Time is force, place, obstacle, and salvation in this film, in direct keeping with the author’s original ideas.

But Coppola excels in going one, even two, steps further. First, he attempts to replicate the ontology of the past through the manipulation of aesthetics. Youth without Youth begins with a gorgeous title credit sequence evocative of a 1930s film which, in his directors’ commentary, Coppola states explicitly is to re-create “the mood” of a film from the time in which this movie starts. With trusted right-hand Roman Coppola at his side, the result is a richly detailed cinematic feel inspired by films similar to their mesmerizing work on Dracula (1992). What remains unique about this approach to mise en scene lies in the way it considers the audience.

It’s not enough for Coppola & Son to create a diegetic mood, it has to be extended and experienced amongst the audience. To help us get a sense of history, as if we are moving through time with Dominic, Coppola subtly changes cinematic styles. The chapter in the 1930s flickers and uses silent film techniques in its dream sequences. The 1950s is steady and static with pacing of a Cold War B-movie, the ending a 1960s Sirk melodrama. Sadly, an ironic consequence of this is that the duration of Youth without Youth fits and starts, which can make it difficult for audiences to keep their footing.

Sony Pictures Classics

Nevertheless, it’s a highly reflexive and thought-provoking cinematic style by a master film historian that changes the way the film feels throughout. And as the credit titles fade, clockwork pieces whirl by, sounding uncannily like the whirl of a film projector. So begins the unpacking of an aesthetic riddle. Coppola lays out an image-thesis for the film, showing glimmers of what is to come. When those moments arrive, we are instantly reminded of the beginning. They call back and call out the director’s hand in crafting a story. The self-aware directorial style fully showcased in Youth without Youth reminds us that a film “in the can” is a film in a circle, edited and woven together with intent.

This doesn’t mean that Coppola’s work is beyond time. On the contrary, by keeping with Eliade’s original themes, Coppola cements in the outdated primitivism that structures them. As Veronica’s mind expands backwards in time, there’s a direct link to the emerging animal nature and the ancient, notably-Eastern languages, she speaks.

Entirely bypassing the historical fact that the speakers of these ancient languages had sophisticated cultures, Coppola sees no issue in having Veronica descend into an inhuman barbarism.

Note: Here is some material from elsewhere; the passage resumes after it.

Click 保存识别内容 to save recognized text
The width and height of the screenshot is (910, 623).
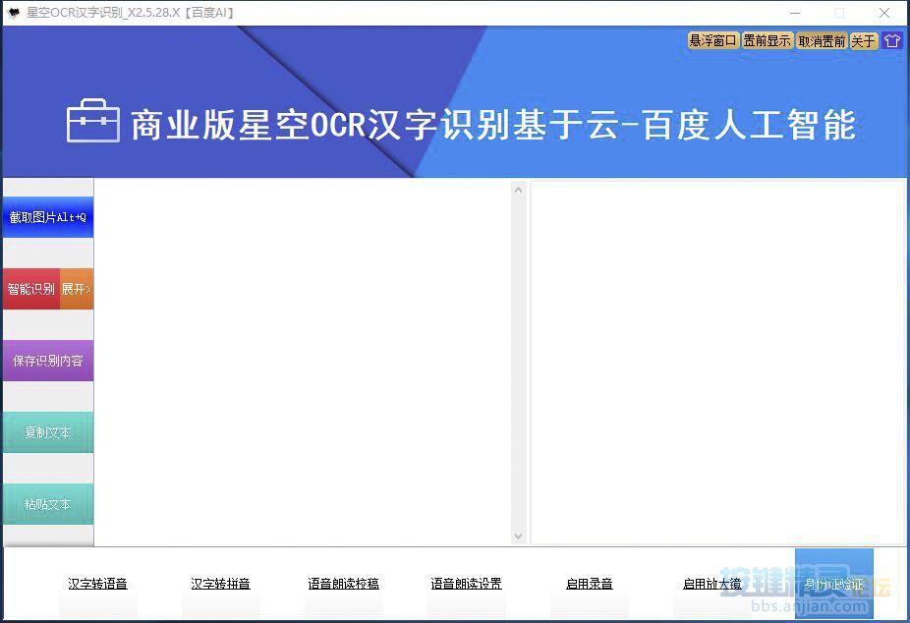click(x=46, y=361)
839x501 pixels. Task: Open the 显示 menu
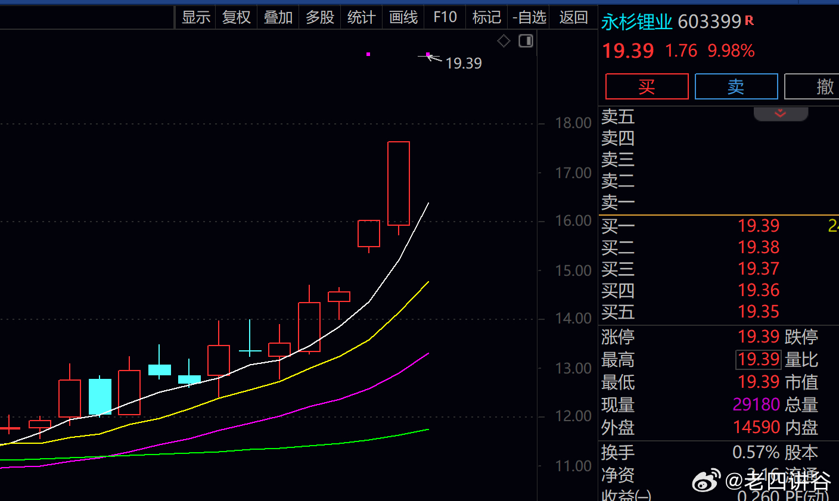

For Eliade, The East is at once a mystical place-space beyond time but also decidedly not as “advanced” in time as The West. And Coppola repeats this way orientalism that reveres the philosophy of Eastern peoples, but not the peoples themselves. This is the unintended ideology that’s archived forever that we can return to and learn from.

Yet for Coppola one thing cinema is not is finite. Perhaps the most telling reason why Youth without Youth is a fitting and highly reflective work for Coppola is his continued return to his own work. As he’s demonstrated in his re-edits of Apocalypse Now, The Cotton Club, and his Godfather trilogy, Coppola is not afraid to return to his own past, to the beginning, even many years later. He’s a lot like Dominic in that way: a student of the filmic languages in the past who sees time and film as open-ended, free from a linear march of time.